If there’s no change to API or behavior, then the best thing would be to open a PR that people can review and give advice on.

If there’s a behavioral change when used with a seeded RNG, we should talk a bit about how we might mitigate that for any users who need to maintain the current behavior because they are doing things like reproducible simulation or procedural generation.

1 Like

Yes, there would be a change for seeded RNGs.

Here’s an example implementation using 64-bit batches: Example implementation of 64-bit batched shuffle · GitHub

This is not production-ready, but it gets the idea across. There’s the main shuffle method shuffle64, as well as a helper method that handles one batch at a time _partialShuffle64.

The core operation is full-width multiplication of 64-bit values, which is fine for 64-bit systems but I imagine that on some 32-bit systems that might not be particularly fast.

I can draft a 32-bit implementation as well if that would be helpful. It would be mostly similar, just with smaller batches. Though for maximal efficiency it would probably call generator.next() to produce 64 random bits, then split them into a pair of 32-bit words. That way each RNG call would actually cover two (smaller) batches.

2 Likes

Starting with looking at a single 64b implementation would be most useful.

1 Like

I made an updated implementation that’s even faster than before: Example of 64-bit batched shuffle using inline scratch space · GitHub

Each of the following produced a significant speedup:

  • Using assert instead of precondition (I believe they will all be _internalInvariant since they are checking for mistakes in the implementation, and user code can never hit them)
  • Scratch space is now InlineArray instead of Array
  • Scratch space is the correct size for each batch (except possibly the final batch)

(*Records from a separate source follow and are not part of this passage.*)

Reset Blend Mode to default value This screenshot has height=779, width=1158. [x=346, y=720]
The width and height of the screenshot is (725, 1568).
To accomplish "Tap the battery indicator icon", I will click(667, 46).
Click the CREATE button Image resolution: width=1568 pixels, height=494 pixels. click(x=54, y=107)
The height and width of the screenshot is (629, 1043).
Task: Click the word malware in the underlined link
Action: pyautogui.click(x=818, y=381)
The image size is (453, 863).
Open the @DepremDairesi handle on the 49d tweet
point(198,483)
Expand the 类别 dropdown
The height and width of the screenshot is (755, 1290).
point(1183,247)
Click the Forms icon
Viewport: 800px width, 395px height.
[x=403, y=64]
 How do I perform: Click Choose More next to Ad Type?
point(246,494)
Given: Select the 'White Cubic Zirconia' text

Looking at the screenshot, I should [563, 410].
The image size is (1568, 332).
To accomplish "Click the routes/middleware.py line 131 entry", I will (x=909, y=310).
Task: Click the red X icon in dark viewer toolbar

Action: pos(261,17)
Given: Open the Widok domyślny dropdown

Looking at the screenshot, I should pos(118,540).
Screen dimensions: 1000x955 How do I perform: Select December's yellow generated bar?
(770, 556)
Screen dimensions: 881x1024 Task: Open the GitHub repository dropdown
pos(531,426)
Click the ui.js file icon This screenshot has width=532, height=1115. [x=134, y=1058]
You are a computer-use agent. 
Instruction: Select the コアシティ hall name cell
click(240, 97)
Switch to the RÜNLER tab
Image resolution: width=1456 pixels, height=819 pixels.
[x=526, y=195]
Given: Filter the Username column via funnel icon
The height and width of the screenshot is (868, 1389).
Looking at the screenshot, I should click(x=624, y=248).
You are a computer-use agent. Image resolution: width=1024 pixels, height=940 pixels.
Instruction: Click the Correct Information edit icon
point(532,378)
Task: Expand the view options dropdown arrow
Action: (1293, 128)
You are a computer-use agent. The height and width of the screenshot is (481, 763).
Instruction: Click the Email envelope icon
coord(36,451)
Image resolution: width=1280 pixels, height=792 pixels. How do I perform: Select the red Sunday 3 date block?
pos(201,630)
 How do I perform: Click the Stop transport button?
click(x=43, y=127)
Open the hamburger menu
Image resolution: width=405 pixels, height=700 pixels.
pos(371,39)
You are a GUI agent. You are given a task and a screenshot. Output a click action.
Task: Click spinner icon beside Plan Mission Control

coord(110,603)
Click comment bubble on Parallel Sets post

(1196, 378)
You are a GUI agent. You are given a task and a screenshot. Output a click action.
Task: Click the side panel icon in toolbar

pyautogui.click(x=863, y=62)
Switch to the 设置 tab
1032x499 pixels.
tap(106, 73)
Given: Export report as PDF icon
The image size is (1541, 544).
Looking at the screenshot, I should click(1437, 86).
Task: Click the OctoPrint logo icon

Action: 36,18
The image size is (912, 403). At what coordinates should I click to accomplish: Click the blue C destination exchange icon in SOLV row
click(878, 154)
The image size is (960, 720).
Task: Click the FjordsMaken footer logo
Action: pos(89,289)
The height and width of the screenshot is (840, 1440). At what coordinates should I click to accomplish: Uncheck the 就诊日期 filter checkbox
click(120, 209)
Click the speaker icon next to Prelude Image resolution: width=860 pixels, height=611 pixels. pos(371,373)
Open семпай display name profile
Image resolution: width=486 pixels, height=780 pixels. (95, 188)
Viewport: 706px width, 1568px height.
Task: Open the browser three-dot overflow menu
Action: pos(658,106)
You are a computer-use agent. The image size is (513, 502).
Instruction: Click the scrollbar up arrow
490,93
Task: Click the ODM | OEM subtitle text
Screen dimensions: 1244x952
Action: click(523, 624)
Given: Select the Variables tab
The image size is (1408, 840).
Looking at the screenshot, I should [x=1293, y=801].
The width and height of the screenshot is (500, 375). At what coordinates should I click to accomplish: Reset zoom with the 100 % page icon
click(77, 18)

Unfortunately, that last change also means there is now a pyramid of doom that I don’t know how to get rid of.

The part which had been open-coded with a comment saying it could be a loop instead, now cannot be a loop because integer generic parameters must be compile-time constants and cannot depend on a loop iteration variable.

I also tried having the helper method declare its own scratch-space, but that was noticeably slower than taking it as an inout parameter.

1 Like

Okay, after trying far too many different approaches, I found a way to simplify the implementation and eliminate the helper function: Example of 64-bit batched shuffle with no helper function · GitHub

Here are some preliminary benchmarks from my M3 MBA, first using the system random number generator (slow), and then using a PCG generator (fast):

Shuffle benchmarks

In both cases the batched shuffle is significantly faster than the unbatched shuffle.

I’m actually kind of surprised that the speedup is so large with PCG, and it’s making me question whether I wrote the benchmarks correctly. At least with SystemRNG the graph shows inflections where the batch size changes at 512, 2k, 16k, and 512k, so that’s reassuring.

3 Likes

I think PCG is one of the slower* generators out of the modern small fast PRNGs. Does it get any better if you use Xoshiro256++?

Mind you, if I read the paper right then the speedup seems plausible.

* Slow is relative, it's still very, very fast.

All right I ran the benchmarks with Xoshiro256++ and as you say it’s a little faster than PCG, though the batched version is about the same so the speedup is slightly smaller.

I also tried a custom RNG that uses arc4random_buf to generate randomness in blocks of 2KB, thus amortizing the overhead of the system call, and vends it out as 256 UInt64 values. The results for small sizes are meaningless, but at large sizes the performance is more in line with what I expect for a fast generator. Batching still has a significant benefit, but not as large as I’m seeing with PCG and Xoshiro.

More shuffle benchmarks


Basically, I’d expect a blue curve like in the ArcBuf 256 graph for all the fast generators, and I’m not sure why PCG and Xoshiro have a noticeably larger speedup than that.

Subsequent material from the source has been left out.